Sonrió al escuchar mi pregunta.

—No. —Estiró su mano para tomar la mía—. Solamente fue una conversación triste —resumió sin querer agregar nada más.

Triste podía significar muchas cosas pero no me atreví a cuestionarlo. Él seguía cansado y yo comenzaba a calmarme de toda la agitación. El hospital tampoco me parecía el lugar indicado para hablar de temas delicados que merecían la privacidad e intimidad de nuestra casa. Opté por aprovechar que estábamos solos para besarlo mientras él apretaba mi mano.

—Eres muy bueno conmigo —dijo luego del beso.

Entendía por qué lo decía, no era la primera vez que escuchaba una frase como esa, una disculpa disfrazada de reconocimiento. Aunque no tenía nada por qué disculparse, su intención me hacía sentir mejor. Lo observé con cariño, sabiendo que se preocupaba por el impacto de su vida en la mía.

—Viene incluido en la promesa de no dejar que vuelvas a sentirte solo. Es un combo.

Dejó escapar una pequeña risa y quedamos un momento en silencio. Pero un silencio de los reconfortantes, de los que transmiten sentimientos que no tienen nombre y llenan el alma.
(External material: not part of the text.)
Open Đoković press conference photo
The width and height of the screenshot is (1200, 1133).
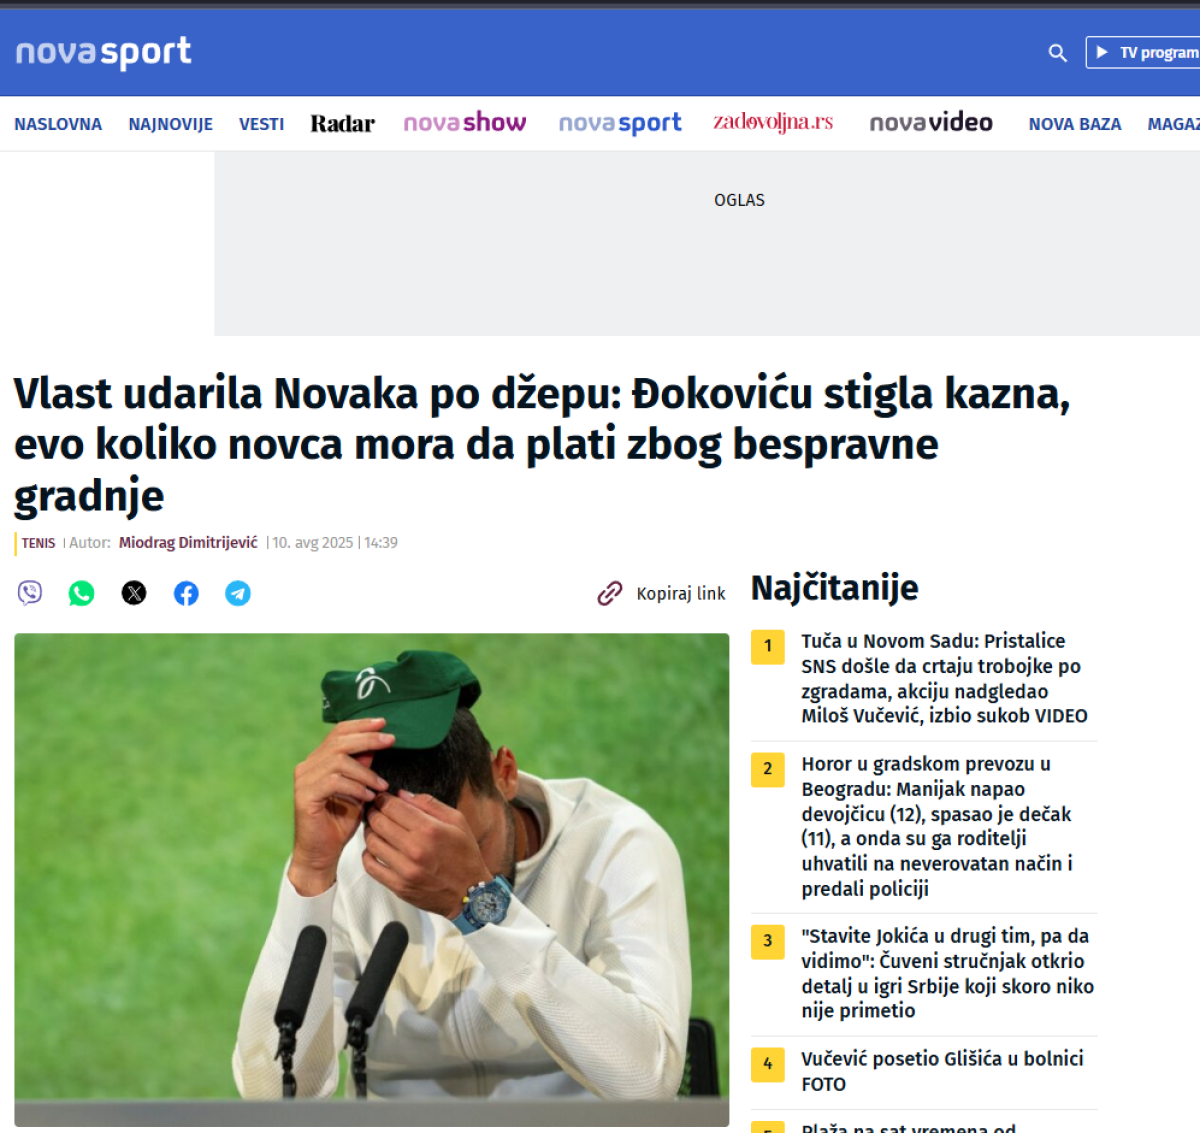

Después fuimos interrumpidos por un médico que pasó a revisar su herida y su estado general. Aproveché la interrupción para buscar a Gabriel pero no necesitó mucha búsqueda, estaba sentado frente a la habitación con un vaso de plástico vacío en su mano. Me miró esperando de mí una reacción que le indicara si las cosas estaban resueltas o se habían complicado. A pesar de la poca sutileza con la que hablaba en circunstancias normales, tenía la empatía suficiente para dejar a un lado su actitud excéntrica si la situación lo requería. Al preguntarle de dónde sacó el café supo que no hubo ninguna discusión, por medio del tono de mi voz y mi tranquilidad entendió que no sufrí ninguna alteración desde que abandonó el cuarto. Así que no demoró en volver a su estado habitual de charla mientras me acompañaba hasta el final del pasillo donde se encontraba la máquina de café.

—Me sorprendió su ex...

—No —interrumpí—. Prefiero que la llames por el nombre.

Me siguió por el pasillo riendo.

—Es muy bonita —retomó—, yo esperaba un 5 o un 6 como mucho.